Given passage:
((

/curator

Primary LanguagePythonOtherNOASSERTION

Curator: Efficient Indexing for Multi-Tenant Vector Databases

Curator is an in-memory vector index tailored for multi-tenant queries that simultaneously achieves low memory overhead and high query performance. Curator indexes each tenant’s vectors with a tenant-specific clustering tree and encodes these trees compactly as sub-trees of a shared clustering tree. Each tenant’s clustering tree dynamically adapts to its unique vector distribution, while maintaining a low per-tenant memory footprint.

Please refer to our paper for more details: Curator: Efficient Indexing for Multi-Tenant Vector Databases.

Repository Structure

  • 3rd_party/faiss: C++ impl of Curator and baselines

    • MultiTenantIndexIVFHierarchical.cpp: Curator
    • MultiTenantIndexIVFFlat.cpp: IVF with metadata filtering
    • MultiTenantIndexIVFFlatSep.cpp: IVF with per-tenant indexing
    • MultiTenantIndexHNSW.cpp: HNSW with metadata filtering
  • indexes: Python API for indexes

    • ivf_hier_faiss.py: Curator
    • ivf_flat_mt_faiss.py: IVF with metadata filtering
    • ivf_flat_sepidx_faiss.py: IVF with per-tenant indexing
    • hnsw_mt_hnswlib.py: HNSW with metadata filtering
    • hnsw_sepidx_hnswlib.py: HNSW with per-tenant indexing
  • dataset: code for evaluation datasets

    • arxiv_dataset.py: arXiv dataset
    • yfcc100m_dataset.py: YFCC100M dataset
    • randperm_dataset.py: synthetic dataset with randomized access metadata (used in ablation study)
  • benchmark: code for running benchmarks

  • scripts: scripts for running experiments

    • run_ablation.sh: run ablation study experiments
    • run_mt_search.sh: run multi-threaded search experiments
    • run_overall_exp.sh: evaluate overall performance of indexes (query, insert, delete, index size)
    • run_param_sweep.sh: run parameter sweep experiments
  • plotting: results of experiments and scripts for plotting

How to Use

Install Dependencies

We assume that you have installed Anaconda. To install the required Python packages, run the following command:

conda env create -f environment.yml -n ann_bench
conda activate ann_bench

Build from Source

cd 3rd_party/faiss

cmake -B build . \
  -DFAISS_ENABLE_GPU=OFF \
  -DFAISS_ENABLE_PYTHON=ON \
  -DCMAKE_BUILD_TYPE=Release \
  -DFAISS_OPT_LEVEL=avx2 \
  -DBUILD_TESTING=ON

make -C build -j32 faiss_avx2
make -C build -j32 swigfaiss_avx2
cd build/faiss/python
python setup.py install

Generate Datasets

mkdir -p data/yfcc100m
yfcc100m_base_url="https://dl.fbaipublicfiles.com/billion-scale-ann-benchmarks/yfcc100M"

))

Excerpted data:
((

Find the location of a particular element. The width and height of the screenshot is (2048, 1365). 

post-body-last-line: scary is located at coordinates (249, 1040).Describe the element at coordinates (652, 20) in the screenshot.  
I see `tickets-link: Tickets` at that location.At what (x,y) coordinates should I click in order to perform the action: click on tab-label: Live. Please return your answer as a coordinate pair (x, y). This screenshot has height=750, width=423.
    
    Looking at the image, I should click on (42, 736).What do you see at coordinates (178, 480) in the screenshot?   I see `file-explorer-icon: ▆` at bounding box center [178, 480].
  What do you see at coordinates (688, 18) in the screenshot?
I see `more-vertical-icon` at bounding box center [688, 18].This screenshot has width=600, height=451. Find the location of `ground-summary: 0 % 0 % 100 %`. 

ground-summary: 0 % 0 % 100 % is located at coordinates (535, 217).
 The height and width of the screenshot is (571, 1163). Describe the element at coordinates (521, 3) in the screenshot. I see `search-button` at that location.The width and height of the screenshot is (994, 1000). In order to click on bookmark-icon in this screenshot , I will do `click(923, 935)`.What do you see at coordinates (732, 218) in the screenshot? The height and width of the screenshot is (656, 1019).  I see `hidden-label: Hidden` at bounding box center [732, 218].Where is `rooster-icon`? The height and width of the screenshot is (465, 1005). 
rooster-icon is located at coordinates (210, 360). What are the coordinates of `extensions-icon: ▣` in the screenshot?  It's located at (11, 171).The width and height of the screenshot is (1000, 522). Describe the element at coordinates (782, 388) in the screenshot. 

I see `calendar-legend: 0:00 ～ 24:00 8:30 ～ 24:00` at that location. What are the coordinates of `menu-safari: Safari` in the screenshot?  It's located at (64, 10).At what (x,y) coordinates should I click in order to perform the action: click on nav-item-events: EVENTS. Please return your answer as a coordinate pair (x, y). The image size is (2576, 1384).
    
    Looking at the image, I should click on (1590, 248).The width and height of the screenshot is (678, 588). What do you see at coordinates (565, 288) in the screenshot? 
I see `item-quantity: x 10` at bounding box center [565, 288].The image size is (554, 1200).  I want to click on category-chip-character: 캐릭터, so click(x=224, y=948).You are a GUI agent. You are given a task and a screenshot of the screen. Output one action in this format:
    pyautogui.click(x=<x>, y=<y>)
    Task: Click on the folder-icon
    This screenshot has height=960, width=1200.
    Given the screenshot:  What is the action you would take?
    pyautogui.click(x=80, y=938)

))

Work order: According to the Curator repository page, which C++ file under 3rd_party/faiss implements Curator itself?

Solution to this task: MultiTenantIndexIVFHierarchical.cpp